EXERCISE ▸ Write out the part of the items that begins with the line containing "You are a computer-use" and continues through the end of the items, replacing "navigation tree" with "folder tree" and keeping everything else the same. Omit the pictures from your answer.

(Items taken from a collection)
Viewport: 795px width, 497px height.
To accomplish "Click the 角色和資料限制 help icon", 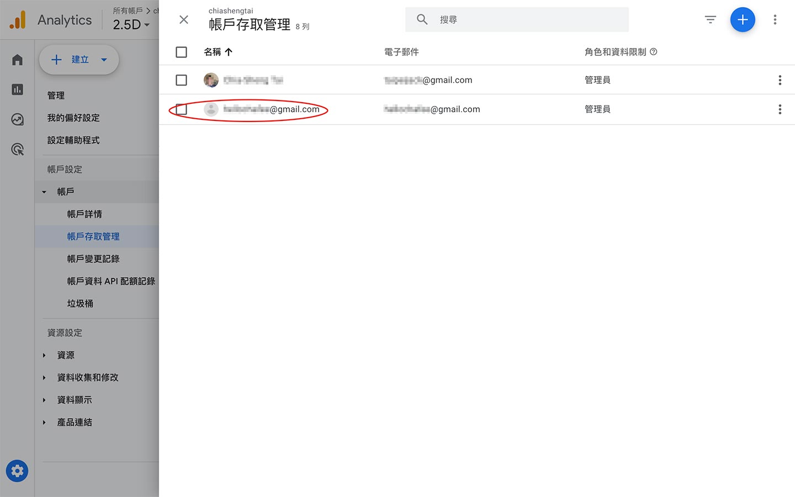I will [653, 51].
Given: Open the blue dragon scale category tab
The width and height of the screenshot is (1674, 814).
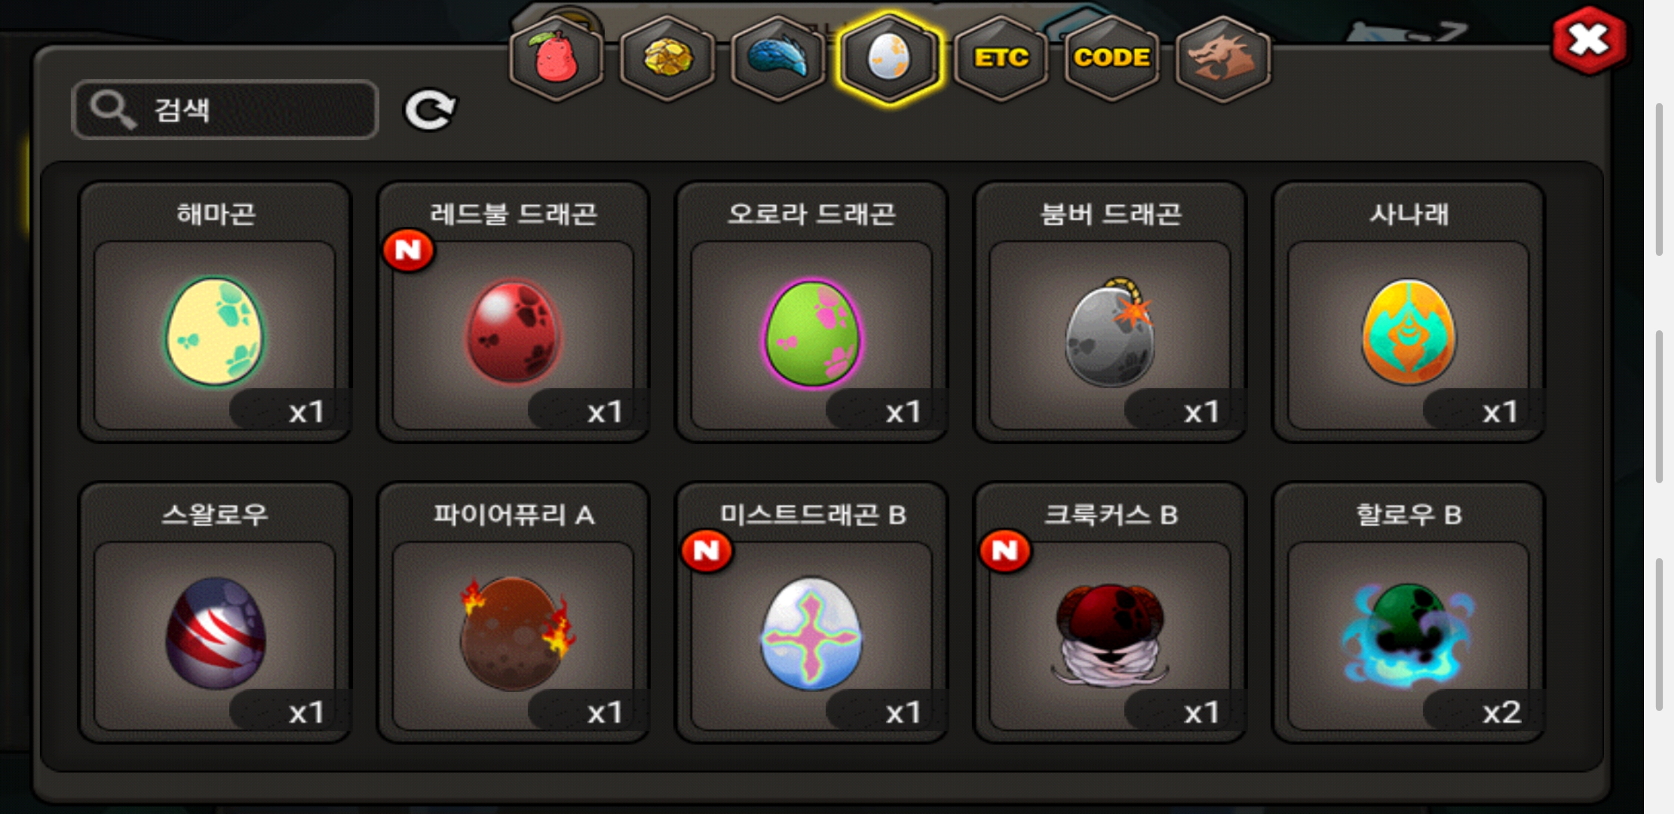Looking at the screenshot, I should [x=778, y=58].
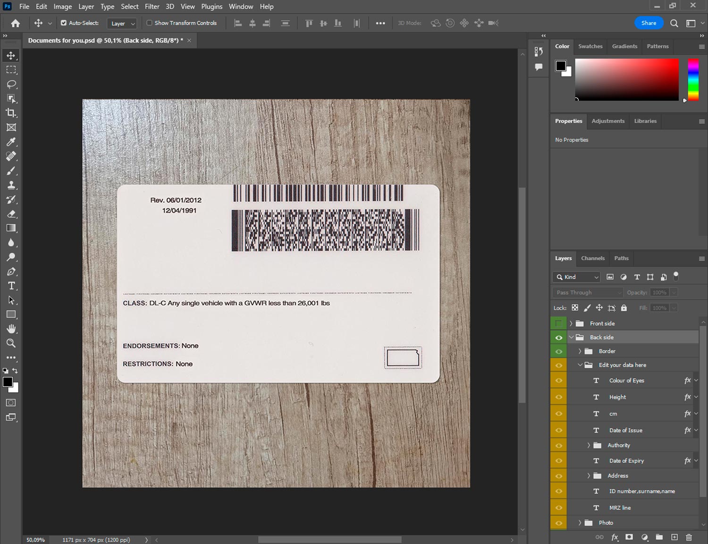
Task: Activate the Brush tool
Action: pyautogui.click(x=11, y=170)
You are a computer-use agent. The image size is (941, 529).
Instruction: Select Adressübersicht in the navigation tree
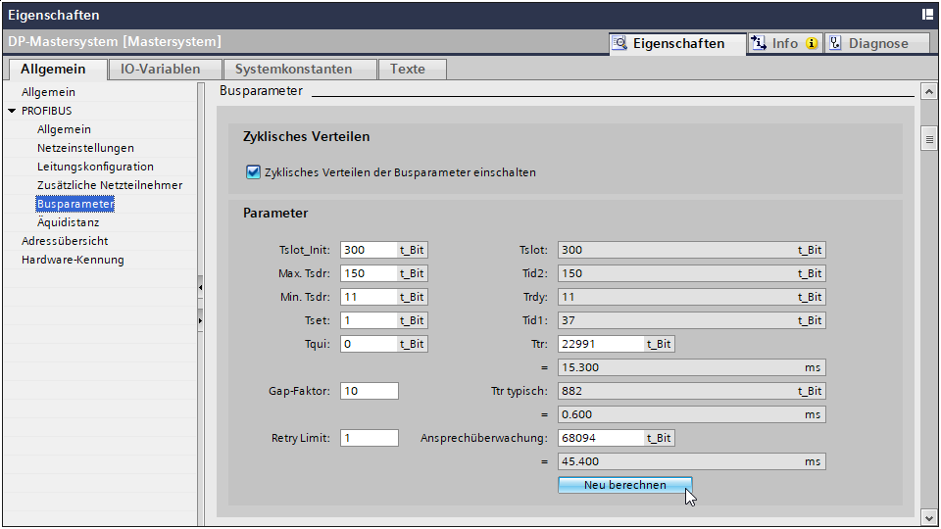[x=65, y=241]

ANSWER TO THE TASK ▸
You are a computer-use agent. The image size is (941, 529).
Instruction: Select Adressübersicht in the folder tree
[x=65, y=241]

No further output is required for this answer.